The coronavirus outbreak has created a climate of economic uncertainty and instability. Governments, policy makers and business owners are managing the challenge on how to reopen the economy whilst also ensuring the health and safety of people. The recent disruption to the economy has impacted traditional forms of investment. Following the outbreak of Covid19, all major stock market indices lost value (Statistia). Thus, investors are looking to safeguard investments in this challenging climate.
Whilst cash still remains king, liquid and the main medium of exchange, it is exposed to inflation risk. Over time, it will be worth less against inflation. In this unstable climate, investors have begun to look for alternative and tangible assets to protect and accumulate wealth against inflation risks. UHNWIs and HNWIs are looking to gold and ‘treasure assets’ as a ‘safe’ store for their wealth. These treasure assets included classic cars, vintage watches, art, precious metals and ultra-rare precious gemstones like pink diamonds. These ‘treasure assets’ are unaffected by the state of the economy, thus can be a valuable investment during covid19.
Whilst gold still carries risk, it has been rallying this year, up by 19% in July in comparison to the year before. (Reuters). In uncertain markets, the asset is typically viewed as a ‘safe haven’ due to the fact it is less volatile in comparison to other investments like stocks. BlackRock iShares data shared that inflows into physical gold exchange-traded funds is approximately at $12 billion globally. Back in April, the Bank of America Securities commodities strategist Michael Widmer predicted that the surge in gold is fuelled by global uncertainty.
Yet whilst gold is one example investors can invest in as a means to diversify a portfolio, other tangible and illiquid assets are proving to be opportune. At the end of July, The Financial Times reported that property agents and jewellers have reported ‘brisk business’ in rare gems. Arpege Diamonds shared an analysis of the financial crisis back in 2008, which was then followed by a multi-year recession. Investors who kept money in solely in stocks took six years to recover, whereas investors that looked to diversify their portfolios in alternative asset investing experienced gains in the same period (Arpege Diamonds)
‘Since the financial crash of 2008, diamonds have surpassed traditional investments such as stocks and gold’ Edward Alvarado, Director at diamond dealer Diamintel confirms.
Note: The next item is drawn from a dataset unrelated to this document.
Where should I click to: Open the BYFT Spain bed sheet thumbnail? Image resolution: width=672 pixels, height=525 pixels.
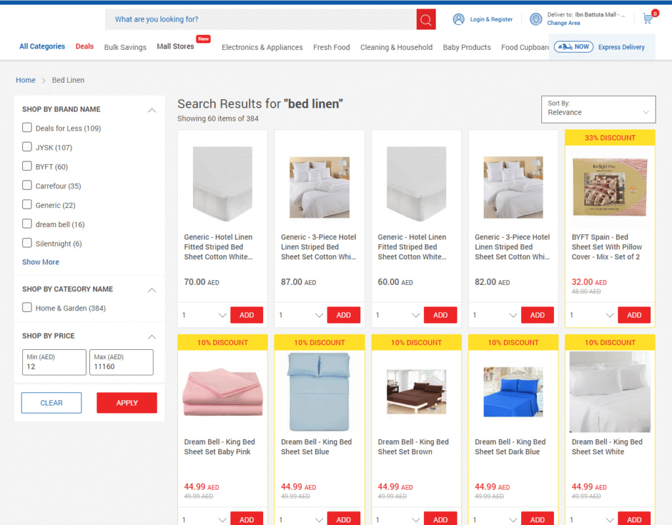click(x=610, y=187)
The growing interest in Pink Diamonds in particular is largely attributed to the fact that the iconic Argyle mine in Australia that is responsible for producing over 90% of the diamonds is set to close later this year. The diamonds will become finite, and be limited in supply, thus their valuable might become more valuable (Arpege Diamonds). In addition to this, Precious Gem Investments reported that the value of pink diamonds has increased on average of 20% year-on-year for the last five years and as the zero-supply chain looms, their value could be set to skyrocket. Normally, investors buy pink diamonds with a view to sell them after they have increased in value to be rewarded with higher returns than seen in equity markets (Precious Gem Investments).
Given these uncertain economic times and the potential of higher returns in comparison to non-tangible assets, Harsh Maheshwari, director of Kunming Diamonds, speculates that investors could be looking to invest in alternative assets like Pink Diamonds over investing in the stock market.
According to Diamond Portfolio Australia, the market is proving to be popular in Hong Kong and Singapore. Due to their popularity amongst UHNWIs and HNWI’s, bankers, fund managers, wealth managers and family offices in these markets are increasingly advising clients to increase their exposure to this physical asset class (Diamond Portfolio Australia).
Whilst investing in alternative assets can be lucrative, like all investments, they carry risk. For tangible assets like artwork or rare gems, their liquidity can prove to be problematic if an investor is unable to sell the item with a higher return at a later date.